It’s a scenario we’ve seen marketers use countless times before, that old trope of the grey-haired-couple- cavorting-on-the-beach – a desperate attempt to get consumers to take an interest in saving for their retirement. But millennials remain unconvinced. Take heart from these three examples of brands who’ve dared to get off the beach and into less predictable, more engaging scenarios.
We’ve said it before – younger people don’t engage with superannuation, certainly not as much as they need to if they want to enjoy financial freedom in later years.
The research shows that Australian funds “are lacking on the communications front,” as consulting firm Mercer puts it, quoting CoreData research. “Members – particularly Gen Y members – are craving more personalised content that is tailored to their specific circumstances and stage of life.”

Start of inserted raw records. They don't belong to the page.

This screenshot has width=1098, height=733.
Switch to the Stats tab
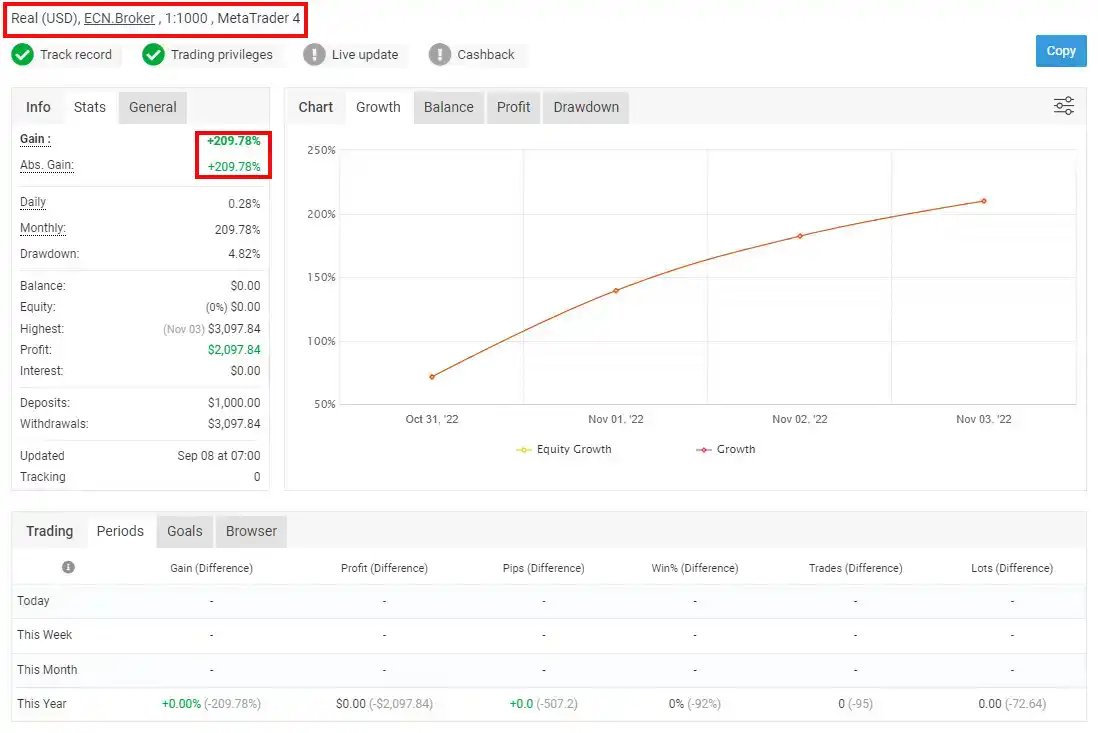point(90,107)
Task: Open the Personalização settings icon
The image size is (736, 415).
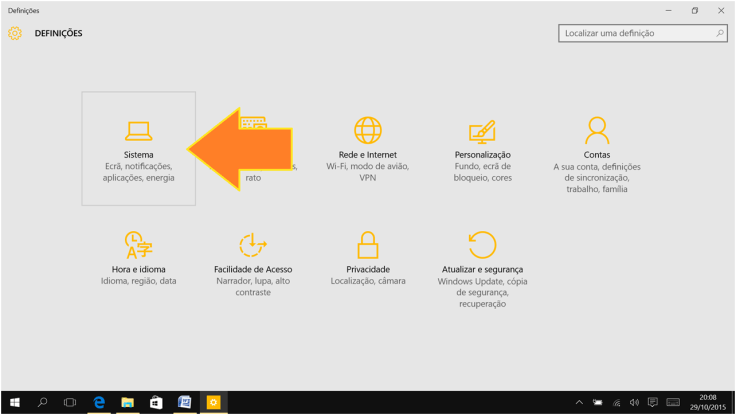Action: tap(482, 131)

How Mercer caters for the young and old
Mercer got busy re-tooling five of their key platforms, including building a consumer insights and analytics platform – Mercer Edge, from scratch. Now they can give members contextualised information and insights relevant to their stage of life, at the time when they need it.

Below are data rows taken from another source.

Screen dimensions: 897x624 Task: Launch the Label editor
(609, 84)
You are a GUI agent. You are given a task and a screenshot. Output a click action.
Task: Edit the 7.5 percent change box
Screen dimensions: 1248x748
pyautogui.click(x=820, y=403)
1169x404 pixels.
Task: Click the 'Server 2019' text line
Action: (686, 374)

But in this conversation about content, it’s Mercer’s blog we want to look at – Mercer Magazine. As consultants to big companies, they deal with trends daily. They know that millennial readers have common concerns and ambitions at various life stages. And they engage their audience (both B2C and B2B) through this lens, with topics including the #metoo movement, tiny houses and ‘6 great ways to get your yoga on’. Heading closer to retirement territory, they’ve published articles about cities of the future that cater equally for the elderly and the young, along with content that explains how ‘present bias’ can railroad your financial future.
There are specific superannuation-related topics too – ‘80 not out: Don’t turn your back on your future self’ discusses the psychological and other reasons why people of all generations fail to prepare for their retirement even though we’re living longer.

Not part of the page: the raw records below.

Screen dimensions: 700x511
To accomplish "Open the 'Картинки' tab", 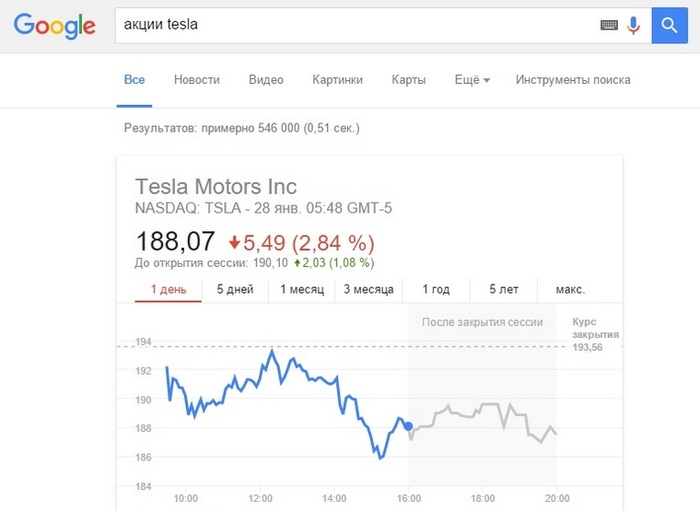I will pos(338,80).
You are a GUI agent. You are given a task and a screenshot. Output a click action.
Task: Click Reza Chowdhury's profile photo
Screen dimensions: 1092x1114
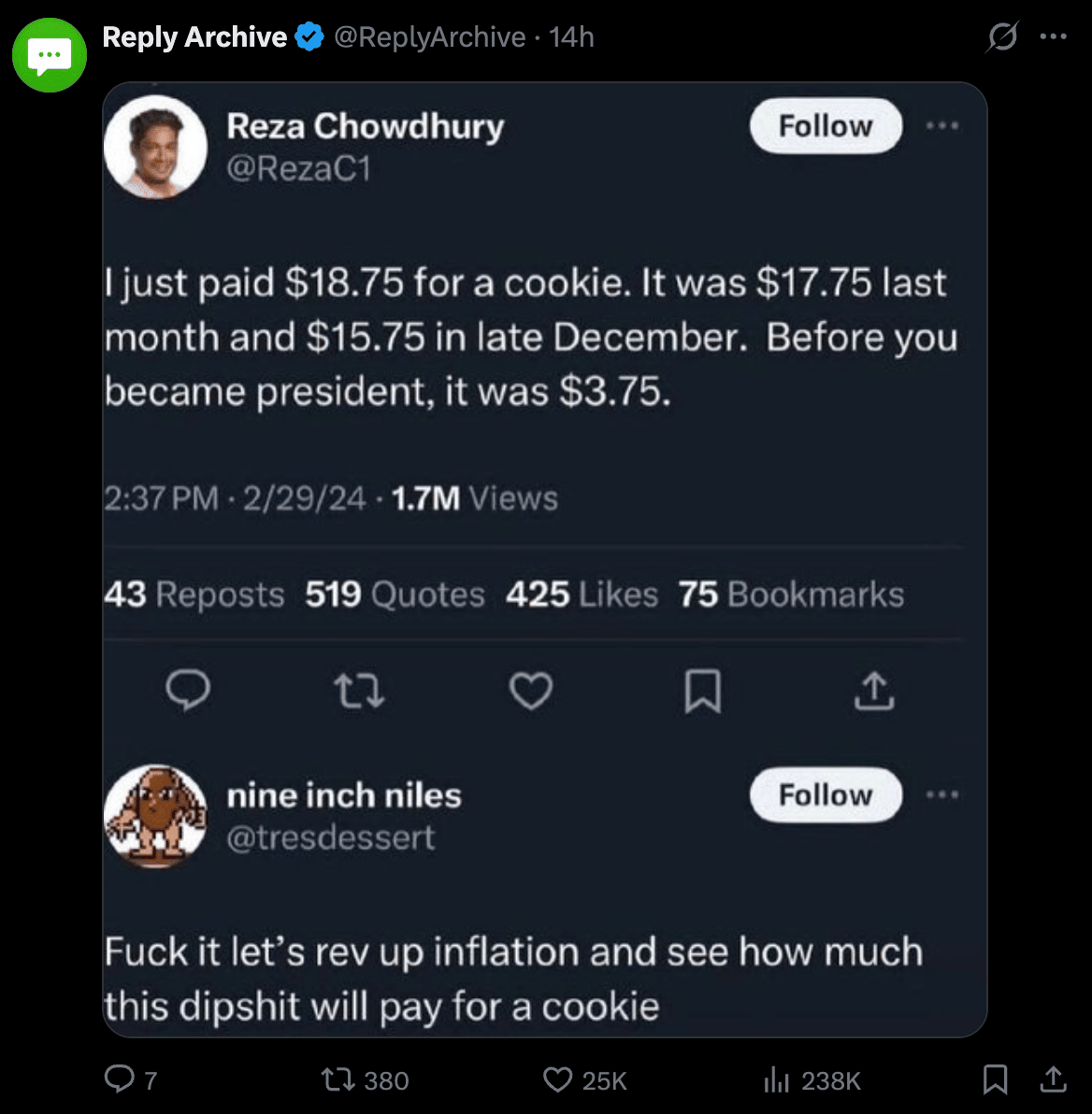click(x=155, y=147)
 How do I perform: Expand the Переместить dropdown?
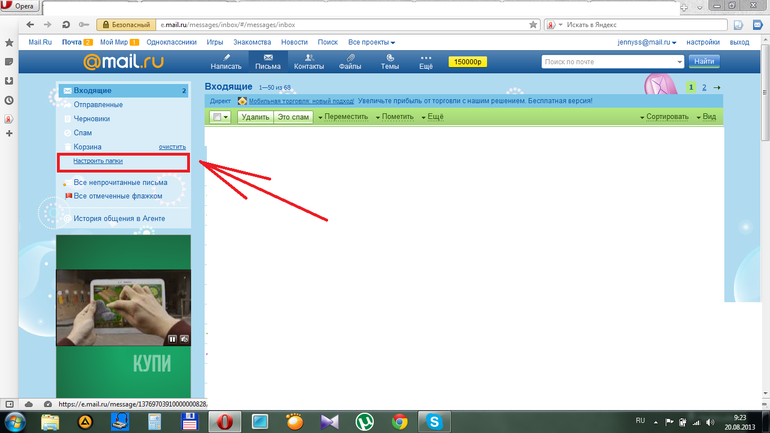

This editorial ticks a lot of boxes. First and foremost, it’s enlightening, conveying information about our world, recognising our opportunities and our bad habits – all of which sit in millennial territory. What it does is quietly sell Mercer as purveyors of global insights.
While Mercer isn’t a superannuation fund per se, its blog stands as inspiration for funds who want to create content that is persuasive without being a hard sell.
Spaceship’s superannuation content uses language Gen Ys understand
Now here’s a fund that’s moved away from the beach – into outer space.
Spaceship boldly goes where no super fund has gone before in Australia by “investing where the world is going”. With their tech focus, avowed “transparency” and straightforward promise, they are talking a language that Gen Ys understand.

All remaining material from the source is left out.